Goal of the exercise – Give only the number of lines in the records that include "question".
════════════════════
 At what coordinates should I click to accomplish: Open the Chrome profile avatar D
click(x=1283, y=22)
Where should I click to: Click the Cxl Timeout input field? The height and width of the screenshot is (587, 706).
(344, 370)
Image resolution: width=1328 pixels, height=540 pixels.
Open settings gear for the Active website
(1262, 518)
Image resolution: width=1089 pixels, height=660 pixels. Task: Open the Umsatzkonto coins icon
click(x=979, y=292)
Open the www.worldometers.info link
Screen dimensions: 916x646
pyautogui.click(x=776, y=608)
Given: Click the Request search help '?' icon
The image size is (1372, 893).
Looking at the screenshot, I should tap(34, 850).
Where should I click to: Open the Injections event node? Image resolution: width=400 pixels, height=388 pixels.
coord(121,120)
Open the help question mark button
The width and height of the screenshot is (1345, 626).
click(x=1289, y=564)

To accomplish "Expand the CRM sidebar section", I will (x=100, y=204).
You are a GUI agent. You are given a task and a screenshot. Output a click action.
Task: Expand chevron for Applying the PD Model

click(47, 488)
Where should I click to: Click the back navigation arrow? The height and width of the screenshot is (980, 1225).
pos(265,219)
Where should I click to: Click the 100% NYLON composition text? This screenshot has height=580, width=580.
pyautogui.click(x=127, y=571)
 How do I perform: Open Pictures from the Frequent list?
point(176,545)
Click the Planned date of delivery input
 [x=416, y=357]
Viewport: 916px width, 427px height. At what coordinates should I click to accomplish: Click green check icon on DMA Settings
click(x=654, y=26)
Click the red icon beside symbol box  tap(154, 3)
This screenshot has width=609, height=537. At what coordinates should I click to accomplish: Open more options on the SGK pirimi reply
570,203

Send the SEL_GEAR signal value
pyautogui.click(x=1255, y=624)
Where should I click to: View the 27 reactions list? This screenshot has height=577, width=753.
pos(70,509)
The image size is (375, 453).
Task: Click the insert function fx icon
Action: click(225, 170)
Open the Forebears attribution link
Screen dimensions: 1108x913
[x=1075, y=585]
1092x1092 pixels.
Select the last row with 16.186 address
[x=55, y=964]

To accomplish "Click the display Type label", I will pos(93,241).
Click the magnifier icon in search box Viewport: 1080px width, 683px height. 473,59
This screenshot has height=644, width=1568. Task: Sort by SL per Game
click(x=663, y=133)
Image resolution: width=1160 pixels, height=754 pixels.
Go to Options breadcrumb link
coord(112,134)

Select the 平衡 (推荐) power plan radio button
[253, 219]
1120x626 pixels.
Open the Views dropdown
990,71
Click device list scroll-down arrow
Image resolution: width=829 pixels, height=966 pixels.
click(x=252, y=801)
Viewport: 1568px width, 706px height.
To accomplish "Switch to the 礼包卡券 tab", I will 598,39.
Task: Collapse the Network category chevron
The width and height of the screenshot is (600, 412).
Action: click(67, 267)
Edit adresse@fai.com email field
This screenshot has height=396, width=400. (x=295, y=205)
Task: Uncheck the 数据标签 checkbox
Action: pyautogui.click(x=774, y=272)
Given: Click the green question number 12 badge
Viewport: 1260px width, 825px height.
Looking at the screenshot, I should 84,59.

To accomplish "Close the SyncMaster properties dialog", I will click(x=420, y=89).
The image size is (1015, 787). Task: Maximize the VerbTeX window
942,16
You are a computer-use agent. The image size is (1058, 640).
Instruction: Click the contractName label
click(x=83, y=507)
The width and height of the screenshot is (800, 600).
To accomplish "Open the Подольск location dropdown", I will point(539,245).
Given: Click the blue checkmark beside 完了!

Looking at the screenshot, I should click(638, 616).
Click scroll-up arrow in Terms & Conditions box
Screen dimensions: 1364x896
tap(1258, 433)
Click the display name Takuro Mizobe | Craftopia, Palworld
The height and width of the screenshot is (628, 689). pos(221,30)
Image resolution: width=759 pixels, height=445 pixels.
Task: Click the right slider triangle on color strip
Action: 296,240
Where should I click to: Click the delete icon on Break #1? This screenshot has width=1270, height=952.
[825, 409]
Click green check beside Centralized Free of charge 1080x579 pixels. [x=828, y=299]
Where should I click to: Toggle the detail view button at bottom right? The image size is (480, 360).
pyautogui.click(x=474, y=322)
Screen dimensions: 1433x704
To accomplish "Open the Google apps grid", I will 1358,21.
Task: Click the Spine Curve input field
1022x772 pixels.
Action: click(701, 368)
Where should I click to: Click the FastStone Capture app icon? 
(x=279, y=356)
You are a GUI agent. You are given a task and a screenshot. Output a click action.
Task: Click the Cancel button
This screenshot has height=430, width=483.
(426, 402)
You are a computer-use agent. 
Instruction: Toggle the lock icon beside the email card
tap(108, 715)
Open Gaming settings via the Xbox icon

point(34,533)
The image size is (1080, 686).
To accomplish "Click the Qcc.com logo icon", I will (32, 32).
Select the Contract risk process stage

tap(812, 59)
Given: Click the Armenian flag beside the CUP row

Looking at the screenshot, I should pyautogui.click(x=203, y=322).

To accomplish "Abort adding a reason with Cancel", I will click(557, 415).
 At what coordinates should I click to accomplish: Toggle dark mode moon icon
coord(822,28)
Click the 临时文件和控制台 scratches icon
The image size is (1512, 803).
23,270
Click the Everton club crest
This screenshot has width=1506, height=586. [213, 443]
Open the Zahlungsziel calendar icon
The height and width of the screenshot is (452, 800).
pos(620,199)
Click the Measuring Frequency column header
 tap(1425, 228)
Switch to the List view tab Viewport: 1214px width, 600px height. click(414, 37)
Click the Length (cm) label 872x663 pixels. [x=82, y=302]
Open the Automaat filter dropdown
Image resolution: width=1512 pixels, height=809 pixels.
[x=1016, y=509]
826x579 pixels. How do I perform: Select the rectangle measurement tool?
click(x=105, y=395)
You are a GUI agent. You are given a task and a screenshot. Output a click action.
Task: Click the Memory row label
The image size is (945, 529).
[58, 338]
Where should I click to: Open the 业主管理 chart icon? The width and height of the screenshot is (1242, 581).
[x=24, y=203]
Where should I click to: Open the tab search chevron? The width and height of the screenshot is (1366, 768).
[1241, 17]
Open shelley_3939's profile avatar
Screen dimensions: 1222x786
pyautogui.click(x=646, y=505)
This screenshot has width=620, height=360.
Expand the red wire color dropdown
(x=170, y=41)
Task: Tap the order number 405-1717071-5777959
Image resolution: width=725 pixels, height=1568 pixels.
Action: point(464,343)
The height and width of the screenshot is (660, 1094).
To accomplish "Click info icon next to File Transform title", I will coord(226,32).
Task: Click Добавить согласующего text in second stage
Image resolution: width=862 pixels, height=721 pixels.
════════════════════
Your response – 2